Recorded information
--------------------
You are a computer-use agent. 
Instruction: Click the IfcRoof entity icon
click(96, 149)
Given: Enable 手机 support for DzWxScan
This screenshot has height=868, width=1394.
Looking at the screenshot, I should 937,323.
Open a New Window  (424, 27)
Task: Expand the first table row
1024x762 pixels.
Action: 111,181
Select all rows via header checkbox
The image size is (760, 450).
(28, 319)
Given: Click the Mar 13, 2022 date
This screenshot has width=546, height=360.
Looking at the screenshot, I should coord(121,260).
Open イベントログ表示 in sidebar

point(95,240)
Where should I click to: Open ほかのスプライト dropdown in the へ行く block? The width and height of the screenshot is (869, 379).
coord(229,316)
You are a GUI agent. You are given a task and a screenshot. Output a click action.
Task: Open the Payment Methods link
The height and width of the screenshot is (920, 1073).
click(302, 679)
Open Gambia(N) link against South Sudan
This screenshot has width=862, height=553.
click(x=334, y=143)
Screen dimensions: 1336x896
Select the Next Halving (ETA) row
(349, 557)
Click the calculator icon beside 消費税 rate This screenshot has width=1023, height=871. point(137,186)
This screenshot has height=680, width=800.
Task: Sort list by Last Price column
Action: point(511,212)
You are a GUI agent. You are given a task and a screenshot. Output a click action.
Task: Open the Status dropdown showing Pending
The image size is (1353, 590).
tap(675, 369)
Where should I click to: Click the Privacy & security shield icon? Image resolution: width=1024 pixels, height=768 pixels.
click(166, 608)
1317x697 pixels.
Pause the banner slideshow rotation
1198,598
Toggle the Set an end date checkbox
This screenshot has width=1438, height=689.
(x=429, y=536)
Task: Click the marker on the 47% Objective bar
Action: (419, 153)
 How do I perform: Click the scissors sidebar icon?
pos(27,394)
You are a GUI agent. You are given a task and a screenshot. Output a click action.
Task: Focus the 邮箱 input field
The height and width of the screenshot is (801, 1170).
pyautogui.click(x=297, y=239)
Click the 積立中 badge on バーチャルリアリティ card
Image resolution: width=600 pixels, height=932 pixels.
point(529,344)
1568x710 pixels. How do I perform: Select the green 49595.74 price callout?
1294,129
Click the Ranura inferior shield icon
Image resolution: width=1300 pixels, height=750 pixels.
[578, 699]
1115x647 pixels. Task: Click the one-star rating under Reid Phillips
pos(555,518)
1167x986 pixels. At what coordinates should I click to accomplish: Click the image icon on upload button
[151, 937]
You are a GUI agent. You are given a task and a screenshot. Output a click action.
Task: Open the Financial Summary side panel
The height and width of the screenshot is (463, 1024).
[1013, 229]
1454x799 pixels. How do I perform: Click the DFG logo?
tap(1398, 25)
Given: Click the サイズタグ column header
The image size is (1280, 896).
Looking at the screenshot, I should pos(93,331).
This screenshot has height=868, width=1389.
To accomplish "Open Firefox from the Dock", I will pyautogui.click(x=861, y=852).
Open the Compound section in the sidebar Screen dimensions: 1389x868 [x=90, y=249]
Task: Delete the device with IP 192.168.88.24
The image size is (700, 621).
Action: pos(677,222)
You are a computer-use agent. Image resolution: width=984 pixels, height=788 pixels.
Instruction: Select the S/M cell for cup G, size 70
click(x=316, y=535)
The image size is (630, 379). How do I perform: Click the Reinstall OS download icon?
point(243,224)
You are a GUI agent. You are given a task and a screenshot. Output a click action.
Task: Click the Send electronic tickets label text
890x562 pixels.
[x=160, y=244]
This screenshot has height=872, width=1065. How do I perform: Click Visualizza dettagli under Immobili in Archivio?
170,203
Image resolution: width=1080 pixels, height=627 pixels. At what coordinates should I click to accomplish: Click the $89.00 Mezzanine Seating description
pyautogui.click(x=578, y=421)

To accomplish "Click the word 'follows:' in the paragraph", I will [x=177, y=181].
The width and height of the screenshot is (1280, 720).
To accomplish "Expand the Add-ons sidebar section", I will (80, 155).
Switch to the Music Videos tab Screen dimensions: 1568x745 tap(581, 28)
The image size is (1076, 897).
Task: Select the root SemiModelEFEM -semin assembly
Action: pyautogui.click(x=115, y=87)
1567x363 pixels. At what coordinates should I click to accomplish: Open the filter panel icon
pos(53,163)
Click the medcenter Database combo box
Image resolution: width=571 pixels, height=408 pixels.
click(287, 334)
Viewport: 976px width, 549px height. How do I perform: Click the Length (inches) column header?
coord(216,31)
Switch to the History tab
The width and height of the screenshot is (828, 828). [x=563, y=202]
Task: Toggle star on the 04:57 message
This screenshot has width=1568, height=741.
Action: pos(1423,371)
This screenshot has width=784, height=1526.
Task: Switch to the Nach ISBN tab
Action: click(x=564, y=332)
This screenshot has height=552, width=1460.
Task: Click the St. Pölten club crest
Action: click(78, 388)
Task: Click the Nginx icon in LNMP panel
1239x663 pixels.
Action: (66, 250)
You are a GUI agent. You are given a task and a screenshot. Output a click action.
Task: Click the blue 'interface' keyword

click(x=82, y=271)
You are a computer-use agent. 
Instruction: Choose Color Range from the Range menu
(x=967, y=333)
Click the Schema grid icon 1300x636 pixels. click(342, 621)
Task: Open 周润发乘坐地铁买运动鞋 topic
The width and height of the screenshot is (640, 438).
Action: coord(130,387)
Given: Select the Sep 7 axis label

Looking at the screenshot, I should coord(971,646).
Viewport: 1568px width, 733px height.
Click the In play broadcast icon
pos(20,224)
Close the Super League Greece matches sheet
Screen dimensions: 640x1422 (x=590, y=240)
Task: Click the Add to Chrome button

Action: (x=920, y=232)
--------------------
Required action
Lines that contain the string "will" should be copied from the material above.

Task output
To accomplish "Open Firefox from the Dock", I will pyautogui.click(x=861, y=852).
To accomplish "Click the word 'follows:' in the paragraph", I will [x=177, y=181].
To accomplish "Expand the Add-ons sidebar section", I will (80, 155).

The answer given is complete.